── Dokumen
Selama
10 tahun terakhir, Bangkalan kerap disorot dengan satu "kaca mata".
Isu, wacana, fakta didialogkan. Namun yang mengemuka kadang hal
"ganjil". Sebut saja politik dinasti, rendahnya IPM, kemiskinan,
kasus asusila atau "tradisi" carok.
Sebagai
warga, kadang saya risih. Risih adalah bagian dari ketersinggungan:
ketidaknyamanan pada sebuah keadaan. “Kaca mata” itu membuat semua seakan satu
resonansi.
Saya
kira Bangkalan tidak selalu tentang yang "ganjil". Maka, kata Gus
Mus, kita harus punya dua cermin: satu untuk melihat diri, satu untuk melihat
yang lain. Agar adil.
Melihat
Bangkalan perlu dua cermin. Dalam hal ini, teori Peter Benson dapat menjadi
sisi lain. Ia melihat sesuatu dari dua hal: deficit dan asset. Deficit kata
lain dari kekurangan atau keterbatasan. Asset sebaliknya: ia lebih melihat
potensi, sebuah kelebihan.
────
*Kumpulan Tugas*.
1 - Jawablah pertanyaan berikut berdasarkan teks tentang Bangkalan.
(a) Selama berapa tahun terakhir Bangkalan kerap disorot dengan satu "kaca mata"?
(b) Menurut Gus Mus, berapa cermin yang harus kita punya, dan untuk apa masing-masing cermin itu?
(c) Dari dua hal apa Peter Benson melihat sesuatu?
2 - Lanjutkan teks tentang Bangkalan mulai dari kalimat terakhirnya.
── Data yang Diberikan
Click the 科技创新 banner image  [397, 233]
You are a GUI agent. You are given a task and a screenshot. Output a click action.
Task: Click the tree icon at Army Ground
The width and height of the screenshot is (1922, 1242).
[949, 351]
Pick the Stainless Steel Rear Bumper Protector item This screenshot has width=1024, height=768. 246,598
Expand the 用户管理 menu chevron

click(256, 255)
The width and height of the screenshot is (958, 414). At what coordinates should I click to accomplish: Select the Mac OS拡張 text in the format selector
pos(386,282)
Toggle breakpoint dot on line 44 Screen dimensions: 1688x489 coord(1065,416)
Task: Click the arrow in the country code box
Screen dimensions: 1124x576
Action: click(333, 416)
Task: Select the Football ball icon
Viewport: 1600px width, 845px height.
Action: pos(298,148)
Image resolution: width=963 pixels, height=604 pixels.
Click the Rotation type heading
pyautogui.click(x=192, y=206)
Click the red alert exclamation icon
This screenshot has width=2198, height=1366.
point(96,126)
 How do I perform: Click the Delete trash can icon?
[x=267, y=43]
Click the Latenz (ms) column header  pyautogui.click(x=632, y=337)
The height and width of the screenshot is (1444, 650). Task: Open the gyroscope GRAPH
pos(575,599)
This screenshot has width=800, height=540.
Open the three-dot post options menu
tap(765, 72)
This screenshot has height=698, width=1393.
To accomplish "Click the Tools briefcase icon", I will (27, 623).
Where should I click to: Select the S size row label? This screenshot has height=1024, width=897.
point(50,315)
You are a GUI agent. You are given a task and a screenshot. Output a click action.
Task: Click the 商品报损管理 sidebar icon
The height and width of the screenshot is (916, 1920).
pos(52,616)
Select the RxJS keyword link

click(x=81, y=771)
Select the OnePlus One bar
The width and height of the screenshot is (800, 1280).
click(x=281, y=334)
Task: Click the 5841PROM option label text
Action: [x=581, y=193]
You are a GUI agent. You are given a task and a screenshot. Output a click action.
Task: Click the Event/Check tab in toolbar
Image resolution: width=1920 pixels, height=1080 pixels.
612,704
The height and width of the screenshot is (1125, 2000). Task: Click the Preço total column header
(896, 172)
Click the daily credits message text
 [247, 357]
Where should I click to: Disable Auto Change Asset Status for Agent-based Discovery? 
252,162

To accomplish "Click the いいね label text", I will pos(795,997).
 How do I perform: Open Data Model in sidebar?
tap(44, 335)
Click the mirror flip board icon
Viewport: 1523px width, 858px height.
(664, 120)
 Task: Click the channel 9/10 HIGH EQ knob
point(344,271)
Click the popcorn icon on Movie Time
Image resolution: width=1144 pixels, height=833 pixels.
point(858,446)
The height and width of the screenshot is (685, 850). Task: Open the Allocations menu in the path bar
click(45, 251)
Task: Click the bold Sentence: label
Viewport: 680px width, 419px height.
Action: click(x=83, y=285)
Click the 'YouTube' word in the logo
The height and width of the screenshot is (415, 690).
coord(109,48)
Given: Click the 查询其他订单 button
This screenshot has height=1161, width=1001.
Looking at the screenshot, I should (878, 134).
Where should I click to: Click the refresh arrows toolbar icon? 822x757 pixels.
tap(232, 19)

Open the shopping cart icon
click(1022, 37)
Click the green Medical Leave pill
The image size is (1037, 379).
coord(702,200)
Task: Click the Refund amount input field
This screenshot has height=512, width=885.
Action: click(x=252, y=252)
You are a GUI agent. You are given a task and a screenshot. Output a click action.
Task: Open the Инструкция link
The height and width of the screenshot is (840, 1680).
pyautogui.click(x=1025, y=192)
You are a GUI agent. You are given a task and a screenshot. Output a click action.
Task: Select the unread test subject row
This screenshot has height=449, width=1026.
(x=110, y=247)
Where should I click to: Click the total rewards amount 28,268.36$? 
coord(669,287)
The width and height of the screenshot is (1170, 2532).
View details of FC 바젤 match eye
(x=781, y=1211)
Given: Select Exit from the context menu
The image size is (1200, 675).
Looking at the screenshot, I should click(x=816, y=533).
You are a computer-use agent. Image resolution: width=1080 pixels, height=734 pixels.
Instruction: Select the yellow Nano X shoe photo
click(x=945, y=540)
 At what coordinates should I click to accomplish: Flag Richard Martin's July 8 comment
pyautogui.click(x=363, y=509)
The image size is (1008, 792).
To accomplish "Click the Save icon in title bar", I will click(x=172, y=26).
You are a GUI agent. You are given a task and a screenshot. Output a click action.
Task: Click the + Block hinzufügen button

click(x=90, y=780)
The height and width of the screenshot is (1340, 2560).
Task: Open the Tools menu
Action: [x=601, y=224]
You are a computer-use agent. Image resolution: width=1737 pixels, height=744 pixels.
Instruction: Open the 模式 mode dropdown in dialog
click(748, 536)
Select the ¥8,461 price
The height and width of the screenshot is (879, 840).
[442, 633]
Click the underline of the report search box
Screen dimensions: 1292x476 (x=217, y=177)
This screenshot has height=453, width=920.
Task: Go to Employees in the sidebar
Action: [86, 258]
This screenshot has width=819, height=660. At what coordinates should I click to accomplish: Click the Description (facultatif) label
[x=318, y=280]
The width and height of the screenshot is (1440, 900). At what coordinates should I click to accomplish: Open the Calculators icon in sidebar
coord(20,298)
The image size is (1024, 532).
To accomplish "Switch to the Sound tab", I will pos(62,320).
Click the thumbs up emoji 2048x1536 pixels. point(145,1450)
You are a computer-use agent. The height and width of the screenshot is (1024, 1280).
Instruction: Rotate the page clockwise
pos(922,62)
────
*Jawaban Latihan*.
1 -
(a) Selama 10 tahun terakhir.
(b) Dua cermin: satu untuk melihat diri, satu untuk melihat yang lain.
(c) Dari deficit dan asset.

2 -
Di
balik kekurangan ada kelebihan. Itu keniscayaan. Dan, Bangkalan bagian dari
keniscayaan itu. Bangkalan punya sejarah yang menyejarah, manusia yang baik,
budaya yang luhur, dan potensi alam yang "subur".
Sejarah.
Ia bagian dari masa. Kadang ia fakta, kadang bercampur legenda. Ini yang
terjadi di kota ini. Dari nama, mayoritas masyarakat mengiyakan jika Bangkalan
berasal dari kata "bhangka la'an" (sudah mati). Terlalu keras,
menjurus kasar. Abdul Hamid Mustari, merasa perlu menegaskan, bahwa Bangkalan
bukan berasal dari “bhangka la’an”, tapi berasal dari kata "Gebang
Kulon" (daerah barat); sebuah pembagian wilayah yang dilakukan di era
kolonial. Masyarakat menyederhanakan menjadi Bang Kulon. Dengan dialek berbeda,
disebut Bangkalan.
Bangkalan
kota dzikir dan shalawat. Identitas itu tak pernah datang sendiri. Ia
dirumuskan oleh nama dan bahasa; sebuah bangunan simbol yang disusun manusia.
Identitas tampak sebagai perbedaan, dan perbedaan tampak karena ada
pengkhususan. Dzikir dan shalawat mengejawantahkan religiusitas. Religiusitas
bukan keadaan. Ia dibangun. Ia tumbuh dan berkembang karena seorang tokoh, yang
- kata Dr. Qustena Ismail
- dianggap patron oleh kliennya. Ia adalah Kiai. Menurut Dr. Abdillah El-Rahman,
Kiai adalah panutan, teladan sekaligus figur sentral.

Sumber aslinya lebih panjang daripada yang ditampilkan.